_DIRECTION_: In the listing, replace "GUI agent" with "interface agent" across the stretch from the line containing "You are a GUI" through the line containing "Action: point(80,438)", and return only those lines with everything else unchanged. Leave out the pictures.

-- start --

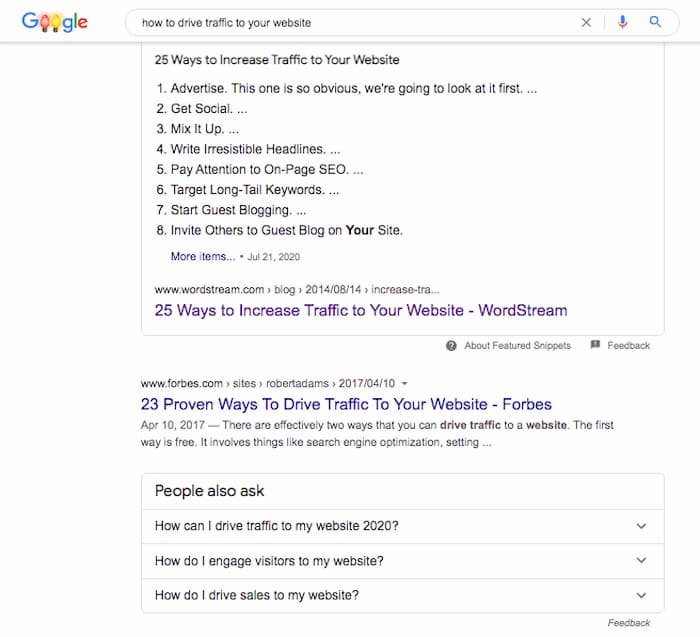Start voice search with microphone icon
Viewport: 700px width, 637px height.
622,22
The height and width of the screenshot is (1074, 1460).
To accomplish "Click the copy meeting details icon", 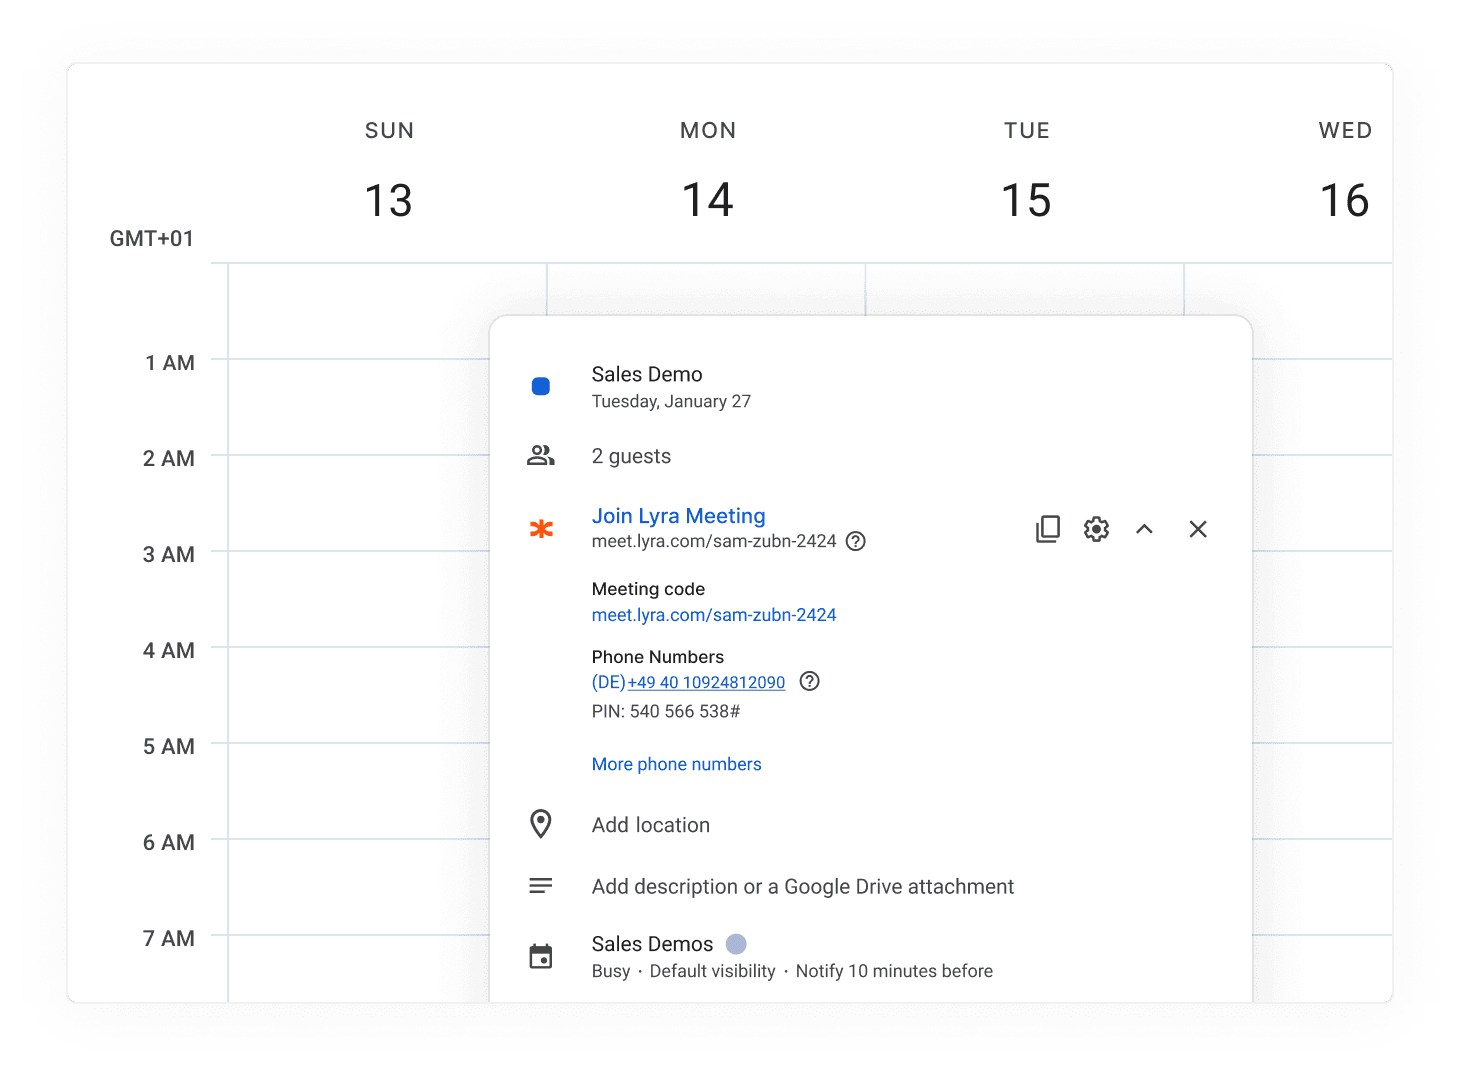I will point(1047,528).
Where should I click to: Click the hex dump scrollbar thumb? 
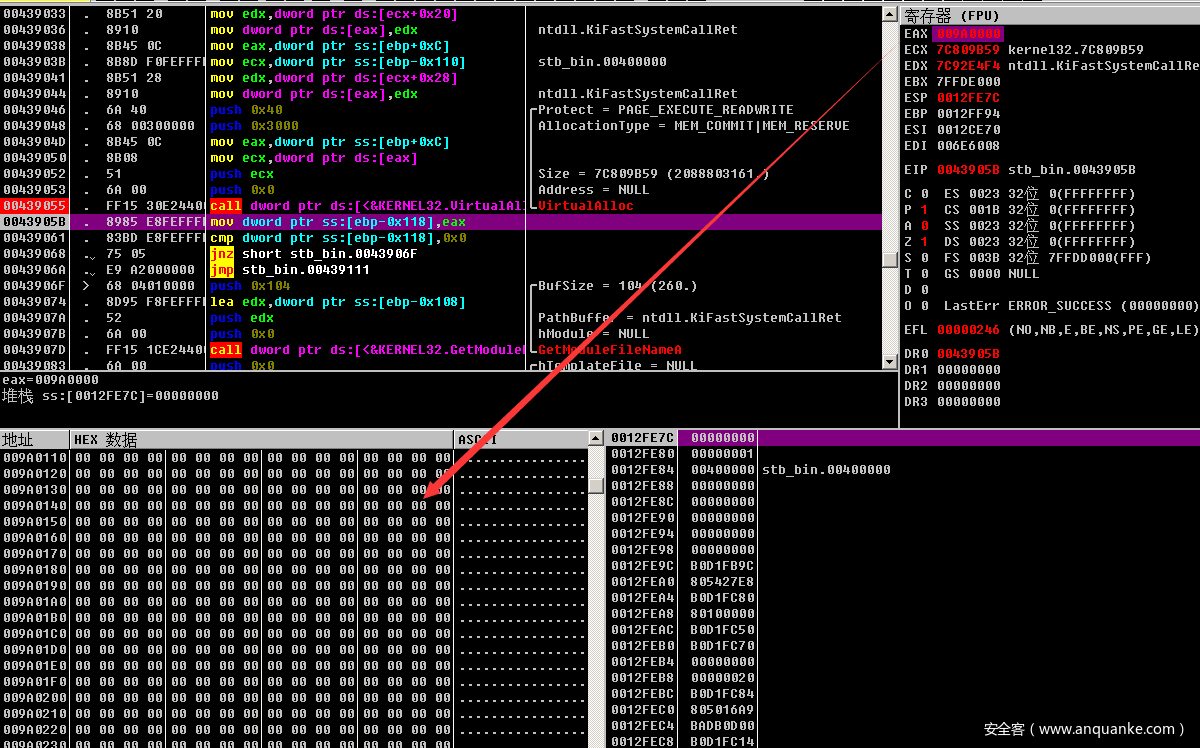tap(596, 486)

-- end --
-- start --

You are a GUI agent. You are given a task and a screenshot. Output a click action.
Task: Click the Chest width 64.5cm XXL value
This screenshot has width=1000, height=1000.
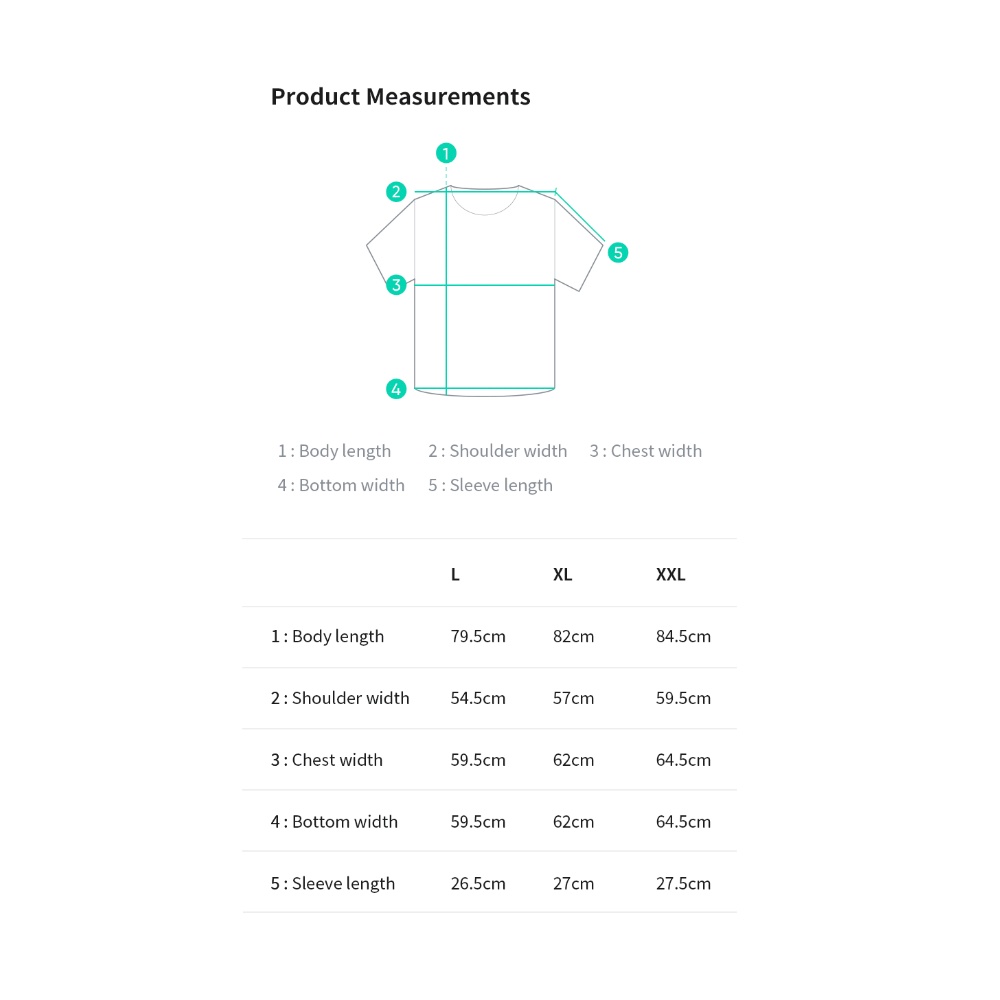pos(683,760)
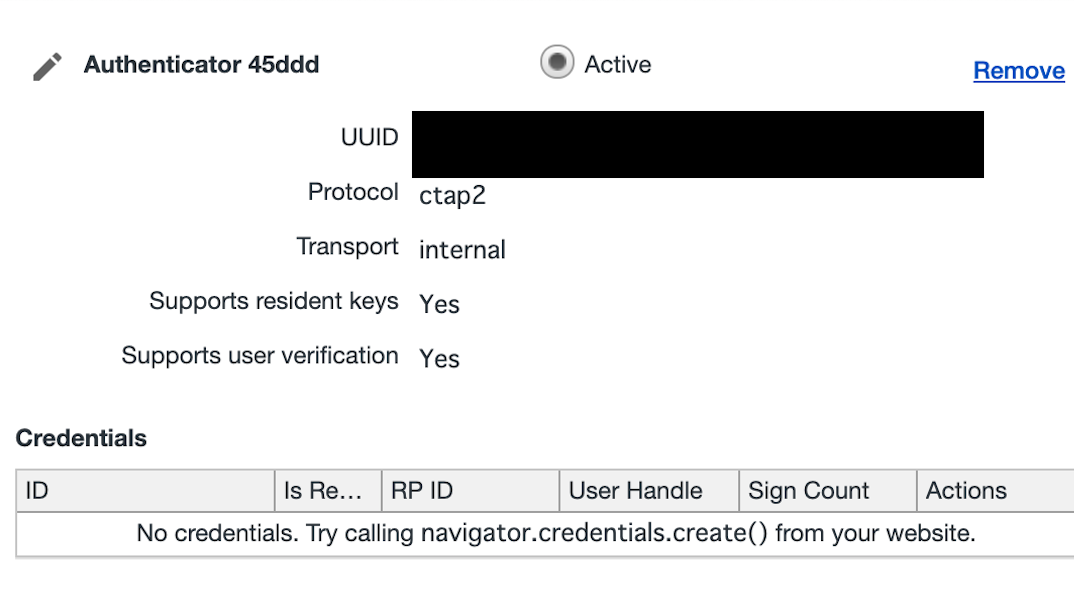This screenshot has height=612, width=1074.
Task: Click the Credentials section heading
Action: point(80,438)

-- end --

_OUTPUT OF THE TASK_:
You are a interface agent. You are given a task and a screenshot. Output a click action.
Task: Click the Chest width 64.5cm XXL value
This screenshot has width=1000, height=1000.
pos(683,760)
This screenshot has height=612, width=1074.
Task: Click the Credentials section heading
Action: point(80,438)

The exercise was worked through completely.